Reproduce the stretch of material from the line containing "Task: Click the artist name Steve Bug" through the line containing "Action: pyautogui.click(x=38, y=556)", changing "heading" to "title" and leaving everything else as it is. Give only those lines.

## START

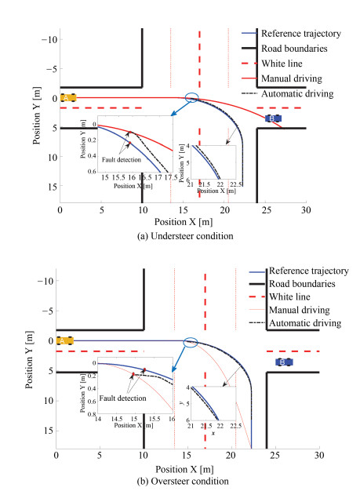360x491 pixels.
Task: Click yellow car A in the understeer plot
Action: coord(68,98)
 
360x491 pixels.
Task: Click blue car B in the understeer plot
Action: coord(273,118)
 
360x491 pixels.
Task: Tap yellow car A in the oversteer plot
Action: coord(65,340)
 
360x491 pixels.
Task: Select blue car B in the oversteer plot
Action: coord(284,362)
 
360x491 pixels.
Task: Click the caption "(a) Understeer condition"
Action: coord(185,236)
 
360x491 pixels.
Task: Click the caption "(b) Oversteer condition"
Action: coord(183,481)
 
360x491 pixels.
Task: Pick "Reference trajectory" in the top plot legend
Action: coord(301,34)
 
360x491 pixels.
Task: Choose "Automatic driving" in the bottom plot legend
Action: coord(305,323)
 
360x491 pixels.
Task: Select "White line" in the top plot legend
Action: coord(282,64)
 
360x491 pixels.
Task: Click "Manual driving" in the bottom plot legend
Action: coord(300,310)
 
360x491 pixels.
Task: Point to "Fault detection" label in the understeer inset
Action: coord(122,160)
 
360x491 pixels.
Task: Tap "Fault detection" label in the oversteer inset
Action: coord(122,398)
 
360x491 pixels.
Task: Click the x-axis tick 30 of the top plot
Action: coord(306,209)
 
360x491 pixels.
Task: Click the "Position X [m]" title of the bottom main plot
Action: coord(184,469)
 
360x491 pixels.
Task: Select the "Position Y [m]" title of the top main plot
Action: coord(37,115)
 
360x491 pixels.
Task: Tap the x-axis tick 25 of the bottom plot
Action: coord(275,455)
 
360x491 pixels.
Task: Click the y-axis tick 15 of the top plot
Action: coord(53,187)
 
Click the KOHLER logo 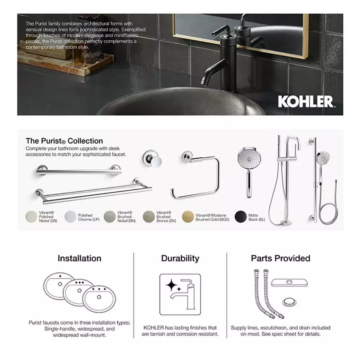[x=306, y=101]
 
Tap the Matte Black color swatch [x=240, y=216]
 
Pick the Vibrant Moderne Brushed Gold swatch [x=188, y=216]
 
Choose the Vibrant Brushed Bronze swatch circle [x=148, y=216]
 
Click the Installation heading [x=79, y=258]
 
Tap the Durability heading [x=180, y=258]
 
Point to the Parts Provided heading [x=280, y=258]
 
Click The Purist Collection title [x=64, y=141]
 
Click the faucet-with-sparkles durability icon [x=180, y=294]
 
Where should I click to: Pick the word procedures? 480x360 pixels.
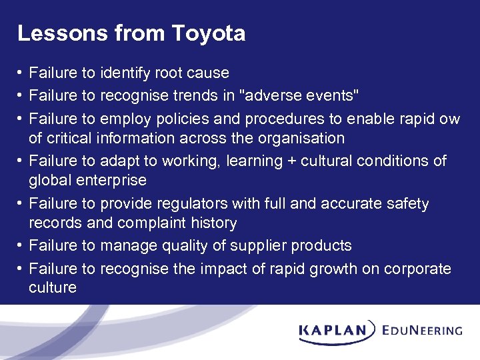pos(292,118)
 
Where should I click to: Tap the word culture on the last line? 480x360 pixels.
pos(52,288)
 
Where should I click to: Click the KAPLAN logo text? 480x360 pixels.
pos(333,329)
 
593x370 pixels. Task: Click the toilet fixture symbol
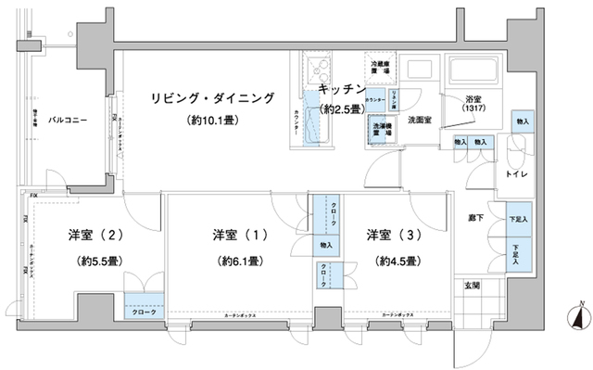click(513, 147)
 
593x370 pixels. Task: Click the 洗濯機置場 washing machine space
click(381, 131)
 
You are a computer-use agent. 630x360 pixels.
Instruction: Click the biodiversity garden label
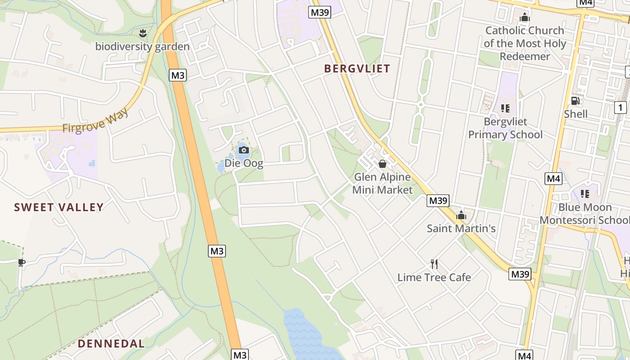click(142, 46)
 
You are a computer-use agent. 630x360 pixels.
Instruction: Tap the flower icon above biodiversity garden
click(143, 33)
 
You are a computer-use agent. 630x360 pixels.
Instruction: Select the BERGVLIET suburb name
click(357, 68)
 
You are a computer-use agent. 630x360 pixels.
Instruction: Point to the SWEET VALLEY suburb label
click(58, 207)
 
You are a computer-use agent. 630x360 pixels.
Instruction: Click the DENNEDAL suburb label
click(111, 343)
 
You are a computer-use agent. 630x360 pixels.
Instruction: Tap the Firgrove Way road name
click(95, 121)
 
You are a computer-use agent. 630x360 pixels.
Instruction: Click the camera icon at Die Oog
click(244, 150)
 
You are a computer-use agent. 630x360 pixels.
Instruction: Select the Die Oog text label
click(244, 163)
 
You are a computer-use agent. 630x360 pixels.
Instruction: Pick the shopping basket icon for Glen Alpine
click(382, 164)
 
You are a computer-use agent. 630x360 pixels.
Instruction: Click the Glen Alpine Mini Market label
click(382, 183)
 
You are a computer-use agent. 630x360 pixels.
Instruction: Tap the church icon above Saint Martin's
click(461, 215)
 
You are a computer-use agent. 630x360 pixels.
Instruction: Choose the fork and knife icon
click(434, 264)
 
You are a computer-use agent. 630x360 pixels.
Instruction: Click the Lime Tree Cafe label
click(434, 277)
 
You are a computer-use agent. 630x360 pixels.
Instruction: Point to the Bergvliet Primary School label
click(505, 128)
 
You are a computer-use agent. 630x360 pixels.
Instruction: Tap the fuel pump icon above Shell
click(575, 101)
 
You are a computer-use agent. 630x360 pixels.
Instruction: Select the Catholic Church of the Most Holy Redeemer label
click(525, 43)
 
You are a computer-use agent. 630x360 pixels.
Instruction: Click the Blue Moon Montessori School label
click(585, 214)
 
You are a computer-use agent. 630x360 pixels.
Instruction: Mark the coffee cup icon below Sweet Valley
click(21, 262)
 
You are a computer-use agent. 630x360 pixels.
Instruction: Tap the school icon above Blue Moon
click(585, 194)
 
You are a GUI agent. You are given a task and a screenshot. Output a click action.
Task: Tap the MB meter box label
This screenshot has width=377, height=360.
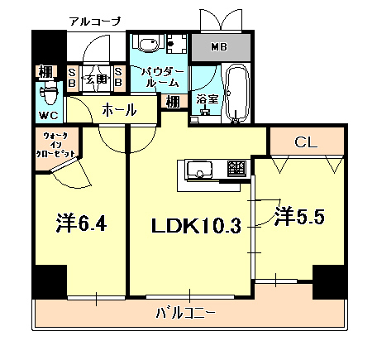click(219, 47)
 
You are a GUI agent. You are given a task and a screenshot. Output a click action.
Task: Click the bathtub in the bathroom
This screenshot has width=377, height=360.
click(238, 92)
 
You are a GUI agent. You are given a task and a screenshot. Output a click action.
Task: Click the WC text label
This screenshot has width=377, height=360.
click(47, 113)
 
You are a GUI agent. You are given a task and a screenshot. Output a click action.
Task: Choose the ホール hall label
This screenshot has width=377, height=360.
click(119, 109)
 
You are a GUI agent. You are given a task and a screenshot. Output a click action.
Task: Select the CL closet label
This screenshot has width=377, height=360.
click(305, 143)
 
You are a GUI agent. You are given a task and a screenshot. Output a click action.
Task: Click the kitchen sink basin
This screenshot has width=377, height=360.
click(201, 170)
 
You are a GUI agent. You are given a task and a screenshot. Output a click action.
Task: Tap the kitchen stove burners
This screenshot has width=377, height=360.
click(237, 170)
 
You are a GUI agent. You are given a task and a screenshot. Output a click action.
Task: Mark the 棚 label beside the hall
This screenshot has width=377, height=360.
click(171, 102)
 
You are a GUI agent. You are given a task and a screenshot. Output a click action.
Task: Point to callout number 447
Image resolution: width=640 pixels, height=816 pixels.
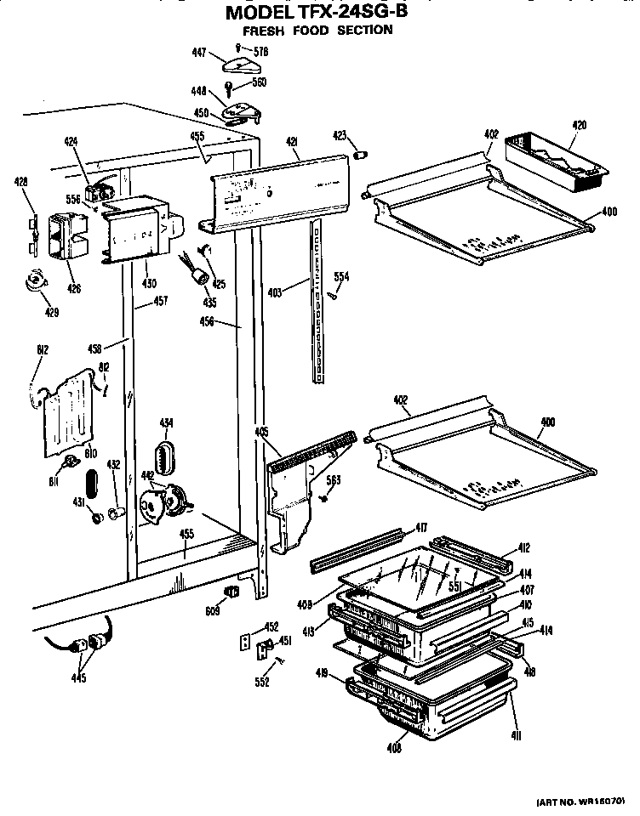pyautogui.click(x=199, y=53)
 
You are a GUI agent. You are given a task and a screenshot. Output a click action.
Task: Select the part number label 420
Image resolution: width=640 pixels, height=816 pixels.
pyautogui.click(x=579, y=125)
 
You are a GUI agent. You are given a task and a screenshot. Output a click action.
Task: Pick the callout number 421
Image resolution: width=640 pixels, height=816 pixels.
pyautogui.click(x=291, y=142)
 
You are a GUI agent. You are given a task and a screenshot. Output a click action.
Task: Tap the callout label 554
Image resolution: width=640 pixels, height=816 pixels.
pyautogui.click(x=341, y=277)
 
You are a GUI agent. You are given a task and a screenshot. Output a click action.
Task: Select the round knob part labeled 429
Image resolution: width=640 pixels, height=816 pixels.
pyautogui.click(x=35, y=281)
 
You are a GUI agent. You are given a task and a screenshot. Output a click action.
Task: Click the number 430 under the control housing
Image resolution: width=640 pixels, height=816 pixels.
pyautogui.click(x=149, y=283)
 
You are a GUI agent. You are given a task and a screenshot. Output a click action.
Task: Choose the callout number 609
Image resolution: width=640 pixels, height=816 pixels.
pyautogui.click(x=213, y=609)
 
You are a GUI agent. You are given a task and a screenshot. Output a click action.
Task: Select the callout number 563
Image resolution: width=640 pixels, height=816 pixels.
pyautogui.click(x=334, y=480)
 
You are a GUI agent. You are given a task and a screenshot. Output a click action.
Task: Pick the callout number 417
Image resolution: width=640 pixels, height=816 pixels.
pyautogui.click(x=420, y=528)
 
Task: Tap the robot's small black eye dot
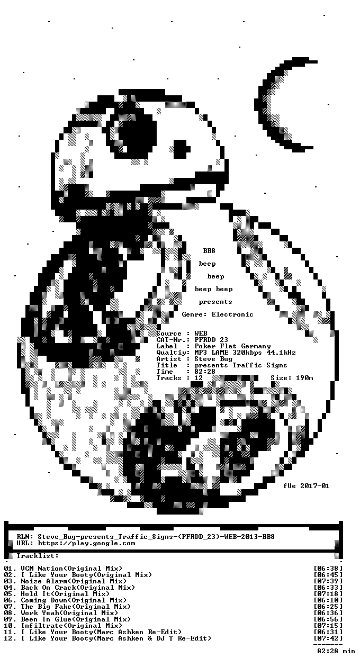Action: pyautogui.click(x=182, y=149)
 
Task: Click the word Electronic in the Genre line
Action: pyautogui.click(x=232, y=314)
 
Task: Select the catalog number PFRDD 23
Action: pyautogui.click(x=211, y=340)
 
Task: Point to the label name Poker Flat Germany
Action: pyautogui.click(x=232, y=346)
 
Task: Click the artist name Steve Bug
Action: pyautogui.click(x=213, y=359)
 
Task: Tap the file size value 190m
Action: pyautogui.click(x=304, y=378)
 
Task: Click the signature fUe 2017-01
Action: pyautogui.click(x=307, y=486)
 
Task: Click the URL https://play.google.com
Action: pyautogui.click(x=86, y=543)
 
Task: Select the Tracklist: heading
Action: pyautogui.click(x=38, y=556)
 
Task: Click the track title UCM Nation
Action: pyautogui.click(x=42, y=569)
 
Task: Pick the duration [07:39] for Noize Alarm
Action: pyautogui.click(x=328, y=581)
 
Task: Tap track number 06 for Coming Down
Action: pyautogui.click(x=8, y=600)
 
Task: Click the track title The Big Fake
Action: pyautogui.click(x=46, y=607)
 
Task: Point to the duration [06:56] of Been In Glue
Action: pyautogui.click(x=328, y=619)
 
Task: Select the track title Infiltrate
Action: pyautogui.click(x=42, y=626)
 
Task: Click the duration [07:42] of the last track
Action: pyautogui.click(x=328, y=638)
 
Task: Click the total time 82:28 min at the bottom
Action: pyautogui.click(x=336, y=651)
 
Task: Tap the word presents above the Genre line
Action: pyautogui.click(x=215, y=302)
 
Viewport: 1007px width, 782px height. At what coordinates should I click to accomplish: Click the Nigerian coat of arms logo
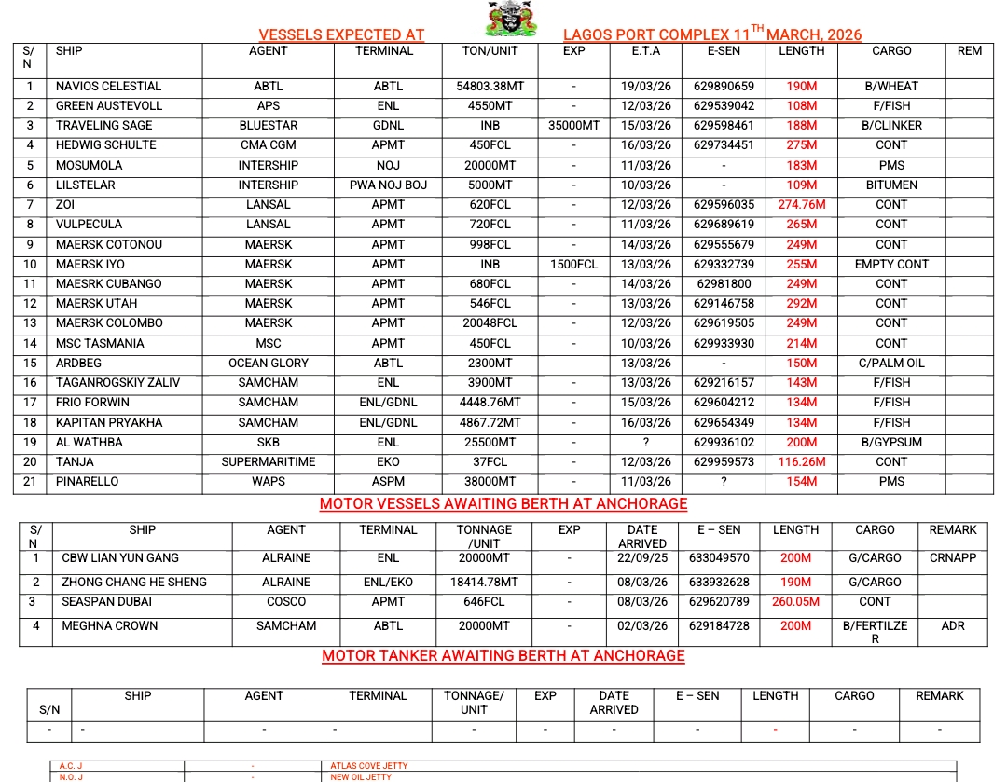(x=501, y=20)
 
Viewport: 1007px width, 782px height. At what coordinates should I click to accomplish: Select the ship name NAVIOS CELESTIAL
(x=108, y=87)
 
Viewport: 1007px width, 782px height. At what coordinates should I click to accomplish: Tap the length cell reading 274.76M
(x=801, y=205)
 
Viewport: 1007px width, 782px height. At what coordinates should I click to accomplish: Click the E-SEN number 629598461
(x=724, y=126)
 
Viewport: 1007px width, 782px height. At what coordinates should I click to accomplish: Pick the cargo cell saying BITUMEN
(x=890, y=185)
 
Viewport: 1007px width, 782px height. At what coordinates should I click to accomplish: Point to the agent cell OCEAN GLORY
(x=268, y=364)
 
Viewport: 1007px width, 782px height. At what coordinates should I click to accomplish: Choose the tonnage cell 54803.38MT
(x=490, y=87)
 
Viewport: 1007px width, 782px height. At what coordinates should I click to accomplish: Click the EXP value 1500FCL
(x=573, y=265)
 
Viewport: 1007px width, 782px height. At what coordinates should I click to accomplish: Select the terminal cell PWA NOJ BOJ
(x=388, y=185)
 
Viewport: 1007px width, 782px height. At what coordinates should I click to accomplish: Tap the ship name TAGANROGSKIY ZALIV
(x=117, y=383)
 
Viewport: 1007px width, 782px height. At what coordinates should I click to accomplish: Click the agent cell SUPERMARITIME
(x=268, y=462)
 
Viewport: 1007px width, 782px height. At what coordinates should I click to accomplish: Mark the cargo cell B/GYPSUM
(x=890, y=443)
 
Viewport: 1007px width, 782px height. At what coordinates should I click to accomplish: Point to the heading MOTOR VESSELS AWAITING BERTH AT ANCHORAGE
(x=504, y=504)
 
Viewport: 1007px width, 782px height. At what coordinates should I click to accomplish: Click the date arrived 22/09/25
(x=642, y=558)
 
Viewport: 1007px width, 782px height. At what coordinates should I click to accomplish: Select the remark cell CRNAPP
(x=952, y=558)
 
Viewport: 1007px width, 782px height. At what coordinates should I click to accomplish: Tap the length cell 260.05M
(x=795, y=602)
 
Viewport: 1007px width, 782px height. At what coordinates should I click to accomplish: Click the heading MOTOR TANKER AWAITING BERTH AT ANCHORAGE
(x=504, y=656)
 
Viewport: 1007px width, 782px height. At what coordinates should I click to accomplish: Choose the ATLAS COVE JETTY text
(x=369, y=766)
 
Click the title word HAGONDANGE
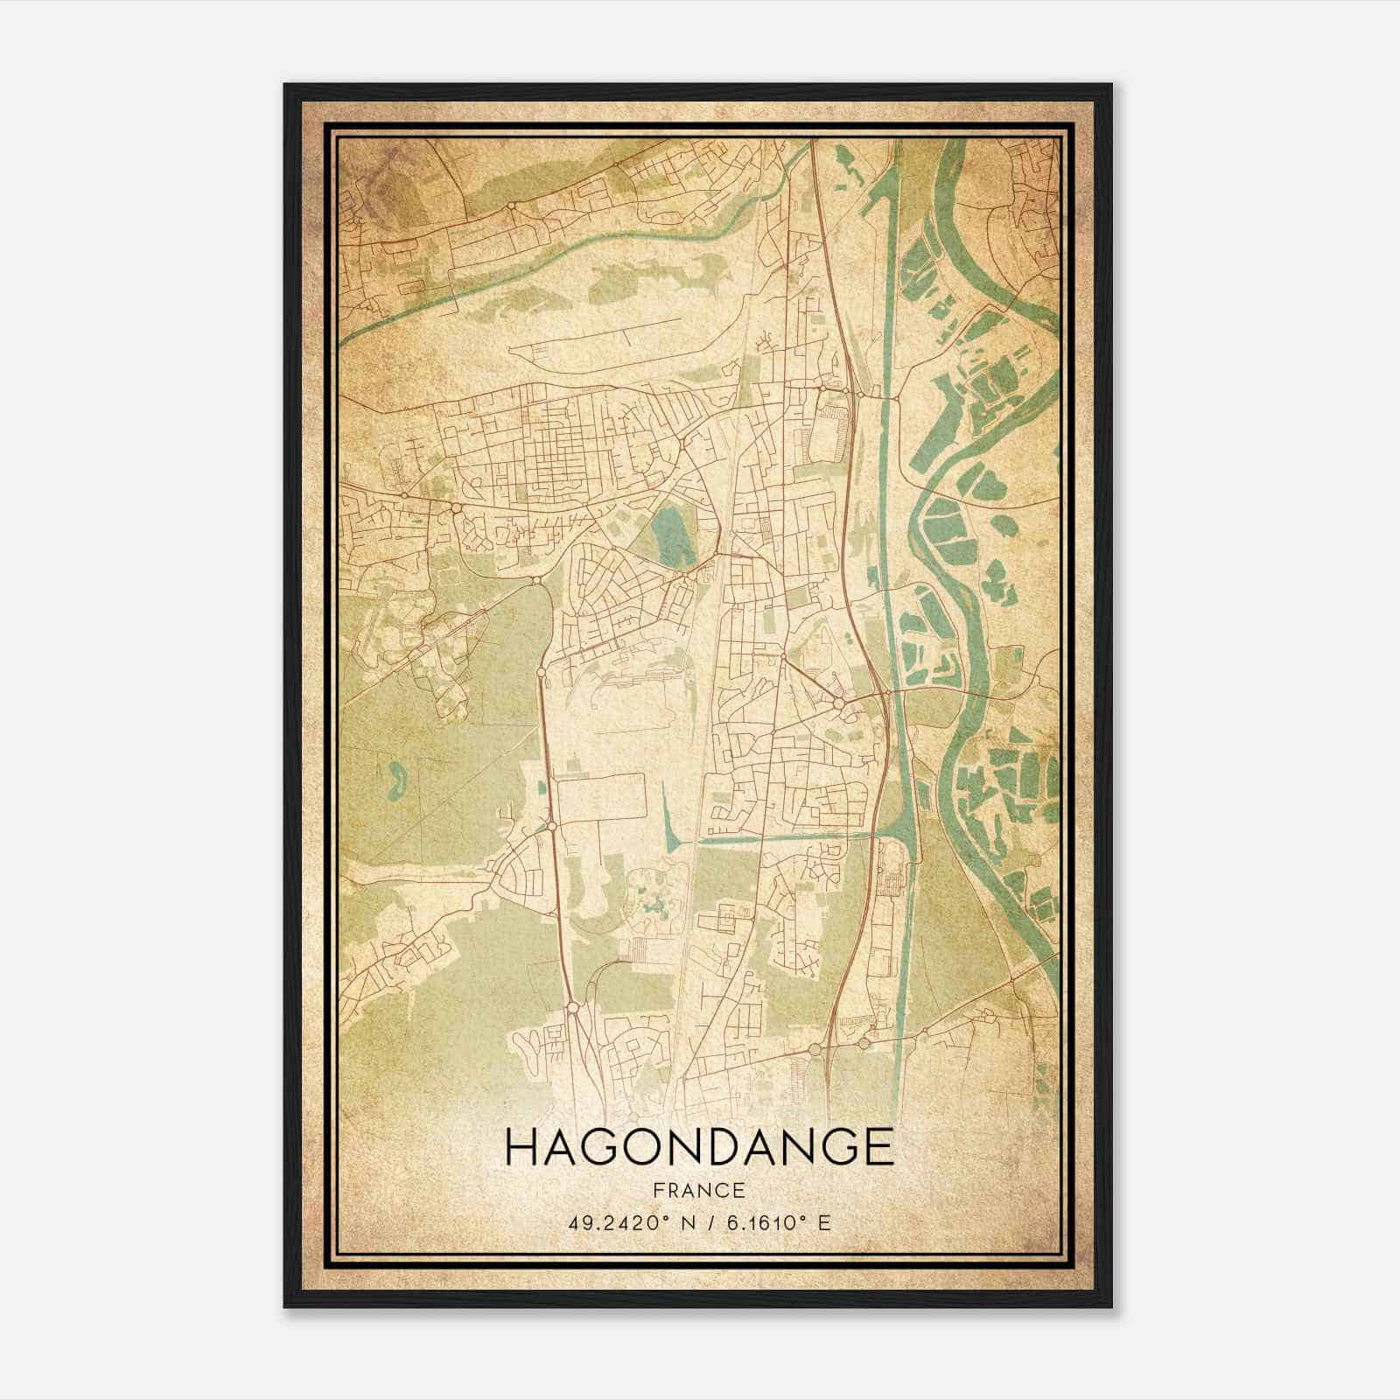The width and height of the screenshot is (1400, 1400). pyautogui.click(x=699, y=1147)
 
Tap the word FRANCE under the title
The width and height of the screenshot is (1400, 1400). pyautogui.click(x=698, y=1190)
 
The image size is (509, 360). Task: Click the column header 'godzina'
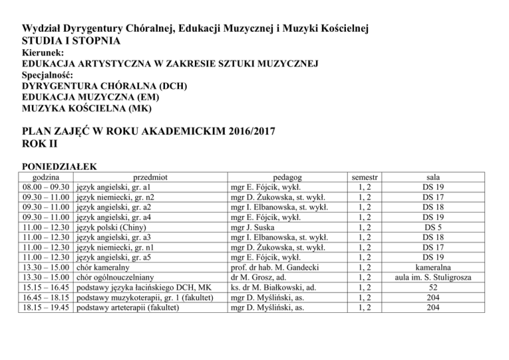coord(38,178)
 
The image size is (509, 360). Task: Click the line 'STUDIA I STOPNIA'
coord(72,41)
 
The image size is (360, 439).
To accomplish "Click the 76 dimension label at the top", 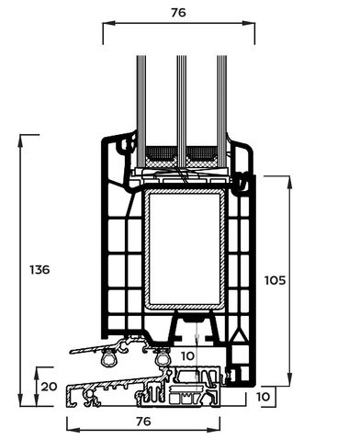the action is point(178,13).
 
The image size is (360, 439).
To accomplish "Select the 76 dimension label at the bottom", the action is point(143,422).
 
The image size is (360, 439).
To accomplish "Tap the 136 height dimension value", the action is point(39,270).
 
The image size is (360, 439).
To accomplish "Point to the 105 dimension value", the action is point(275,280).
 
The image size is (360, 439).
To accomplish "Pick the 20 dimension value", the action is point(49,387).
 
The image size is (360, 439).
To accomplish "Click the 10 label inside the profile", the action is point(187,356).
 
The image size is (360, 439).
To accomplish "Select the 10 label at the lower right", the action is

## END

> [FINAL ANSWER]:
Task: Click the artist name Steve Bug
Action: pyautogui.click(x=213, y=359)
 
Task: Tap the file size value 190m
Action: pyautogui.click(x=304, y=378)
 
Task: Click the signature fUe 2017-01
Action: pyautogui.click(x=307, y=486)
 
Task: Click the URL https://play.google.com
Action: pyautogui.click(x=86, y=543)
 
Task: Select the Tracklist: title
Action: pyautogui.click(x=38, y=556)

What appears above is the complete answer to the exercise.